Divino Nino Jesus Meyehualco
Photo: Catedrales e Iglesias/Cathedrals and Churches, Attribution 2.0 Generic (CC BY 2.0)

The Divino Niño Jesús Church is an extraordinary work of 20th-century religious architecture. On the edge of the Parque Cri-Cri, it’s an example of the churches built from concrete shells that became popular in the late 20th century.

On a perfectly circular floor plan, the hyperbolic paraboloids rise to 16 peaks around the perimeter. These are joined by a compression ring at the top. Above, a spire rises to the sky.

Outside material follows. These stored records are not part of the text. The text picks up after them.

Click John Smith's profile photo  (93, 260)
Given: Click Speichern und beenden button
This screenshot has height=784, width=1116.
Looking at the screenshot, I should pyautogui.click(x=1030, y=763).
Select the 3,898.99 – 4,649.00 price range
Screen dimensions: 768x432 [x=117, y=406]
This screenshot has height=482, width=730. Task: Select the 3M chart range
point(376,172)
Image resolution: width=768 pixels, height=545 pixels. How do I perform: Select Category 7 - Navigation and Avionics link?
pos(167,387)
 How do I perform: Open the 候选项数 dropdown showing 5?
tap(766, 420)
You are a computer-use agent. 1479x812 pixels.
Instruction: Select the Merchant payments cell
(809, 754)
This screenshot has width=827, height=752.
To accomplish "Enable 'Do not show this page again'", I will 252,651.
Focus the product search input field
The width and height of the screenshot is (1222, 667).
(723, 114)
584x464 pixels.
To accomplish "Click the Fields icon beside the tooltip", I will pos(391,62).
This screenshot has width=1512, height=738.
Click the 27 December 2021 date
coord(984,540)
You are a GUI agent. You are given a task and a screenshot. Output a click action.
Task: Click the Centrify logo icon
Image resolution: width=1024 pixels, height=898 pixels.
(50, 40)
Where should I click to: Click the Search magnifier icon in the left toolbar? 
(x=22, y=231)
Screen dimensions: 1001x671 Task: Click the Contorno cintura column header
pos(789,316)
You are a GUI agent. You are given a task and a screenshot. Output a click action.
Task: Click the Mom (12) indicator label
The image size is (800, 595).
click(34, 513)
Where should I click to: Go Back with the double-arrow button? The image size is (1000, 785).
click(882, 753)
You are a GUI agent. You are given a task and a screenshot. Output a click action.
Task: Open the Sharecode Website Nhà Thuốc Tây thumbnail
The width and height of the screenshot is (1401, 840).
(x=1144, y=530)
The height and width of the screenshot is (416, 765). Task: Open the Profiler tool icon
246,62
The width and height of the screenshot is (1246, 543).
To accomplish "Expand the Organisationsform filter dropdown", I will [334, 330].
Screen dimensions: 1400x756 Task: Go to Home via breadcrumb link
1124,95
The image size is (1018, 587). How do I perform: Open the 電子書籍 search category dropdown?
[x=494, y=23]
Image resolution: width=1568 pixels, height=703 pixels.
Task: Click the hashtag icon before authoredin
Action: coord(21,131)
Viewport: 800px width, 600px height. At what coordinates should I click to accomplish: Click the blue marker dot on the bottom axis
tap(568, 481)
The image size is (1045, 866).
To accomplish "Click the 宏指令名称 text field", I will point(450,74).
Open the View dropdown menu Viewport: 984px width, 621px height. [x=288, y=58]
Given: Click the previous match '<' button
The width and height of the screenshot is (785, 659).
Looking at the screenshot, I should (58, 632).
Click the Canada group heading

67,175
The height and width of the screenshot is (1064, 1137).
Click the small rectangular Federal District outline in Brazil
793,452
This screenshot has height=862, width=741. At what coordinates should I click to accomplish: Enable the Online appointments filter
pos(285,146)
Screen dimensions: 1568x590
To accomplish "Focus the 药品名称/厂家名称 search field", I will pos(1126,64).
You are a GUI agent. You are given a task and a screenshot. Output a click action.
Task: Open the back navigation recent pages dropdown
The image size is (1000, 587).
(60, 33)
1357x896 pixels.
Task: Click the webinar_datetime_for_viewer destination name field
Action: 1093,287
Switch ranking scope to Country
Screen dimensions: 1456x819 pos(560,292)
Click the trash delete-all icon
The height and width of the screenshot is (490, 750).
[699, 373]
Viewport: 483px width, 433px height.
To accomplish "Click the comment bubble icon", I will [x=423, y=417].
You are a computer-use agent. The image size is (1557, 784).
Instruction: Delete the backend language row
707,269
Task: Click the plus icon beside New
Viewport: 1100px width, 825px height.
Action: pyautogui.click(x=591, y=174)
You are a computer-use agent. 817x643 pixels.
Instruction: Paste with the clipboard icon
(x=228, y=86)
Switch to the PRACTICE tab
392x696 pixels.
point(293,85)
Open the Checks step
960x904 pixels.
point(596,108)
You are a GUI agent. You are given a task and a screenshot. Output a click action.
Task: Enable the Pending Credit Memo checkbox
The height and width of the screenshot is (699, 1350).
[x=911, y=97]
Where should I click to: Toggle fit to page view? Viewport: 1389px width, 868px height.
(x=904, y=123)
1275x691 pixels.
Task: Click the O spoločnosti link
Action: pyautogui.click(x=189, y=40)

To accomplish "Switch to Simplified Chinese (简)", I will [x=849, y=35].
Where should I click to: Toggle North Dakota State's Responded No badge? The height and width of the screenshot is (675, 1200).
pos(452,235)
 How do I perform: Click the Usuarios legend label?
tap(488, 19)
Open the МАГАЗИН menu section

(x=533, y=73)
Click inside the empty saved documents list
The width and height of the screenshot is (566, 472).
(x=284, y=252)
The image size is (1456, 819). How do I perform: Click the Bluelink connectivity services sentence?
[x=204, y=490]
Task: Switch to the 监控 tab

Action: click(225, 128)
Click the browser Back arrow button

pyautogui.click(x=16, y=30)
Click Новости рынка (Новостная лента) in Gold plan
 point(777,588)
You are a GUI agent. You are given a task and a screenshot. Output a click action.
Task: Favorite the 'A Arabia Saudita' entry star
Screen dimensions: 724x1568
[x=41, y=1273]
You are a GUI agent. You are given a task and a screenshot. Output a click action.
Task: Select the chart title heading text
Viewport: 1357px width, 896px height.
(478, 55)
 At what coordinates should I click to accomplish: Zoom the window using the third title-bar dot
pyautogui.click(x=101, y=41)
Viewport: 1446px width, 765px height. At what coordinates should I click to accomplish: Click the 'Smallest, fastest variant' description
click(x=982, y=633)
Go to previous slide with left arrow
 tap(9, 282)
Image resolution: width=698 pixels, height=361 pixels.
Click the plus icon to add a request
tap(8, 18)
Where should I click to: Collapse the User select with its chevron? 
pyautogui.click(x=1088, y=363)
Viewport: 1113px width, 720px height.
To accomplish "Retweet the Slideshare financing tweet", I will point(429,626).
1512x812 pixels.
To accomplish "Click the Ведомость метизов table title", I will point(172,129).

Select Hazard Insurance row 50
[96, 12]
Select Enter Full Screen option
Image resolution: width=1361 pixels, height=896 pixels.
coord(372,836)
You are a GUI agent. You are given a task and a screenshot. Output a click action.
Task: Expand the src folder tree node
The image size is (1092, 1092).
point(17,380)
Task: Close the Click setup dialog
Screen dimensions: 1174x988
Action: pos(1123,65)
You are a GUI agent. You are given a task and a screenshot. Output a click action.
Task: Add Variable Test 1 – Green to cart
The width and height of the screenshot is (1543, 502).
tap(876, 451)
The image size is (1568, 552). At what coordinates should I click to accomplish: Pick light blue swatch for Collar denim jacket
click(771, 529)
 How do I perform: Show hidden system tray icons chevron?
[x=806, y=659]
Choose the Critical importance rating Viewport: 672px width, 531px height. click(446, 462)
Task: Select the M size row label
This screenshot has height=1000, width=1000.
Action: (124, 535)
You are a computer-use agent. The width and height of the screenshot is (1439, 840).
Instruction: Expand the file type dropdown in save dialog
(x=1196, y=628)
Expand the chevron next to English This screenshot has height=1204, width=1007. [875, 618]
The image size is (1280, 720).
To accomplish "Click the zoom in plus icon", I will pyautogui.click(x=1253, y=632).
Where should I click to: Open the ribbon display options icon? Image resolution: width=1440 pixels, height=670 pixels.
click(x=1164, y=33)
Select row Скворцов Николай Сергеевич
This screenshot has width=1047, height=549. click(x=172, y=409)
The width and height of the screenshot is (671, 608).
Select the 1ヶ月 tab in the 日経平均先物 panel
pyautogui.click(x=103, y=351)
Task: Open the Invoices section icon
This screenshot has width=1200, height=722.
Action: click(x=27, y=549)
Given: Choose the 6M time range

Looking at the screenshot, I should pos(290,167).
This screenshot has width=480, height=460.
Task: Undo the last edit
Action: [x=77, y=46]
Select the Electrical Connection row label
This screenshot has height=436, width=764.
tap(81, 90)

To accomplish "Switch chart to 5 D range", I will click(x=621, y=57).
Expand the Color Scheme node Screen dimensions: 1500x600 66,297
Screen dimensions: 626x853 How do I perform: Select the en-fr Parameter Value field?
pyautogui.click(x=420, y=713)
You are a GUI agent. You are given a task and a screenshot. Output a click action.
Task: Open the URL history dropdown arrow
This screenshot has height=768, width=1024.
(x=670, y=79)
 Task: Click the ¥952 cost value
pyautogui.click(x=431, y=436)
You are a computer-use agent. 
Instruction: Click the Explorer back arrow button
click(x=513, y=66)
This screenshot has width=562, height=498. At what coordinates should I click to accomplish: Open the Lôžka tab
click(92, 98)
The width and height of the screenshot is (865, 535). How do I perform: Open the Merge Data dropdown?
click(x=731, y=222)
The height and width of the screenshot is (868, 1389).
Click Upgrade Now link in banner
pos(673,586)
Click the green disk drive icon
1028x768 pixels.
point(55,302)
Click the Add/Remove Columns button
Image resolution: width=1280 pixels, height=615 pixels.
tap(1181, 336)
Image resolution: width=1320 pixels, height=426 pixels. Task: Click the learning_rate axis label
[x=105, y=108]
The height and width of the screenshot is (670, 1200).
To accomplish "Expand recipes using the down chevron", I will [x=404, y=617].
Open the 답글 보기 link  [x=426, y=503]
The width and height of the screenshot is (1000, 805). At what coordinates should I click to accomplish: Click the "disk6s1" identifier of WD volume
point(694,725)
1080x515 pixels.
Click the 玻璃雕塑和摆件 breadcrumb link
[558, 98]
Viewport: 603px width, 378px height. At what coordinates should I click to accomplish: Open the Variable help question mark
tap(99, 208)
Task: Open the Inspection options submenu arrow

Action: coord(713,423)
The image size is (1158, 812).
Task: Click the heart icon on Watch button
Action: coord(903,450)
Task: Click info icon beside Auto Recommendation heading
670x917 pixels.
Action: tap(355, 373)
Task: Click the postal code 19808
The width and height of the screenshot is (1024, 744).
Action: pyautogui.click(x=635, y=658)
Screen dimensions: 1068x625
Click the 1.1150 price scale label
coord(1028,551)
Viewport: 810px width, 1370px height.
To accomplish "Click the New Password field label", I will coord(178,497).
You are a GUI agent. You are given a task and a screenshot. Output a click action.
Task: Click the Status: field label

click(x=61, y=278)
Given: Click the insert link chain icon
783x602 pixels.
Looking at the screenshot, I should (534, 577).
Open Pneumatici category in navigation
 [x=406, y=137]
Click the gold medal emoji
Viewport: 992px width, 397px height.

But people travel to the church for the interior. Those 16 peaks, on the inside, are lit by magnificent triangular stained glass windows. And streaming from the oculus at the top are inverted triangular windows. It’s among the best-lit of smaller churches with the entire ceiling competing with the great rose windows of the European cathedrals.

The architects were Juan Antonio Tonda Magallón and José Luis Rincón. When they began work here, the neighborhood, the Colonia Santa Cruz Meyehualco wasn’t much more than ten years old. It sprung up in the late 1950s to house some of Mexico City’s neediest people of their era. To the south is the Pueblo Santa Cruz Meyehualco, one of the original settlements of Iztapalapa.

On the edge of the park, the Divino Niño Jesús Church is just a few minutes from the important Elena Poniatowska Cultural Center. The Santa Cruz Meyehualco Market is just a little further.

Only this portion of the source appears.